Currently all Ironic-based instances are deployed in a single cell. The name of
that cell is configured via ``nova_cell_ironic_cell_name``, and defaults to the
unnamed cell. ``nova_cell_compute_ironic_group`` can be used to set the group
that the ``nova-compute-ironic`` services are deployed to.

Deployment
==========

Deployment in a multi-cell environment does not need to be done differently
than in a single-cell environment - use the ``kolla-ansible deploy`` command.

Scaling out
-----------

A common operational task in large scale environments is to add new compute
resources to an existing deployment. In a multi-cell environment it is likely
that these will all be added to one or more new or existing cells. Ideally we
would not risk affecting other cells, or even the control hosts, when deploying
these new resources.

The Nova cells support in Kolla Ansible has been built such that it is possible
to add new cells or extend existing ones without affecting the rest of the
cloud.
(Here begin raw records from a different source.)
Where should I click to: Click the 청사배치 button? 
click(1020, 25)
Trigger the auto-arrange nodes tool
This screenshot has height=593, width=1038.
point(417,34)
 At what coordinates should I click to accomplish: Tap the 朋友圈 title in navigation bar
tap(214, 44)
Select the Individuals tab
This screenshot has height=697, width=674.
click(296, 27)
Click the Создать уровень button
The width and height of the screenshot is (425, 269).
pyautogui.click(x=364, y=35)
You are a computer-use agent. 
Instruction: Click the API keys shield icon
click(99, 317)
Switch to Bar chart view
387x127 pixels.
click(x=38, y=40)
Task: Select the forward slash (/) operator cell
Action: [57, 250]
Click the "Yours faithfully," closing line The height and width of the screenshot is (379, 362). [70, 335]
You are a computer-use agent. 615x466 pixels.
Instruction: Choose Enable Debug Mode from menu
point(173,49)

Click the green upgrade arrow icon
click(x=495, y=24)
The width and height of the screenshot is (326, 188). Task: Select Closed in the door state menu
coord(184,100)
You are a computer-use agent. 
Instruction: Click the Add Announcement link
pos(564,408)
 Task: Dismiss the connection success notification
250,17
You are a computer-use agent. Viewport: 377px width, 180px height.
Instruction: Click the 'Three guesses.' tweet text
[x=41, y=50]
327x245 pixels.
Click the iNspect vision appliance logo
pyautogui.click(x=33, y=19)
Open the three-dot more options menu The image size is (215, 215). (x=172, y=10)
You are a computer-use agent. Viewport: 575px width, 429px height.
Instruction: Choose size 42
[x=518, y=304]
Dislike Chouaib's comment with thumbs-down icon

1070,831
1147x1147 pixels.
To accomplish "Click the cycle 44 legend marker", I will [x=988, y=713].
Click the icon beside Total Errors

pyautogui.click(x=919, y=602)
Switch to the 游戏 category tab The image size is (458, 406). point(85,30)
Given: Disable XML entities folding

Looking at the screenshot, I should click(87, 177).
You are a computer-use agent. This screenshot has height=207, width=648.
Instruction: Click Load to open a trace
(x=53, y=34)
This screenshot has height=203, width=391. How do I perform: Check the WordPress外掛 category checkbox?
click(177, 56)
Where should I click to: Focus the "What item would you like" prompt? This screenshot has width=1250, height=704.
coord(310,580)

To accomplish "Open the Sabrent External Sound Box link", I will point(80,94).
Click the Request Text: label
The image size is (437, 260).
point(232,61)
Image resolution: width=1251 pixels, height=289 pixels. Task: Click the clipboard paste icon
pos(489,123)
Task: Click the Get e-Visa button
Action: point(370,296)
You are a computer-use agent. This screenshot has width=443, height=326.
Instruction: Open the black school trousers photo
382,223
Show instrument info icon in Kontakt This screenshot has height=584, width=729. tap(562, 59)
This is achieved via the ``--limit`` argument to ``kolla-ansible``. For
example, if we are adding a new cell ``cell03`` to an existing cloud, and all
hosts for that cell (control and compute) are in a ``cell03`` group, we could
use this as our limit:

.. code-block:: console

   kolla-ansible deploy --limit cell03

When adding a new cell, we also need to ensure that HAProxy is configured for
the console proxies in that cell:

.. code-block:: console

   kolla-ansible deploy --tags haproxy

Another benefit of this approach is that it should be faster to complete, as
the number of hosts Ansible manages is reduced.

.. _nova-cells-upgrade:

Upgrades
========

Similar to deploys, upgrades in a multi-cell environment can be performed in
the same way as single-cell environments, via ``kolla-ansible upgrade``.

Staged upgrades
---------------

.. note::

   Staged upgrades are not applicable when ``nova_safety_upgrade`` is ``yes``.

In large environments the risk involved with upgrading an entire site can be
significant, and the ability to upgrade one cell at a time is crucial. This
is very much an advanced procedure, and operators attempting this should be
familiar with the :nova-doc:`Nova upgrade documentation <user/upgrade>`.

Here we use Ansible tags and limits to control the upgrade process. We will
only consider the Nova upgrade here. It is assumed that all dependent services
have been upgraded (see ``ansible/site.yml`` for correct ordering).

The first step, which may be performed in advance of the upgrade, is to perform
the database schema migrations.

.. code-block:: console

   kolla-ansible upgrade --tags nova-bootstrap

Next, we upgrade the global services.

.. code-block:: console

   kolla-ansible upgrade --tags nova-api-upgrade

Now the cell services can be upgraded. This can be performed in batches of
one or more cells at a time, using ``--limit``. For example, to upgrade
services in ``cell03``:

.. code-block:: console

   kolla-ansible upgrade --tags nova-cell-upgrade --limit cell03

At this stage, we might wish to perform testing of the new services, to check
that they are functioning correctly before proceeding to other cells.

Once all cells have been upgraded, we can reload the services to remove RPC
version pinning, and perform online data migrations.

.. code-block:: console

   kolla-ansible upgrade --tags nova-reload,nova-online-data-migrations

The nova upgrade is now complete, and upgrading of other services may continue.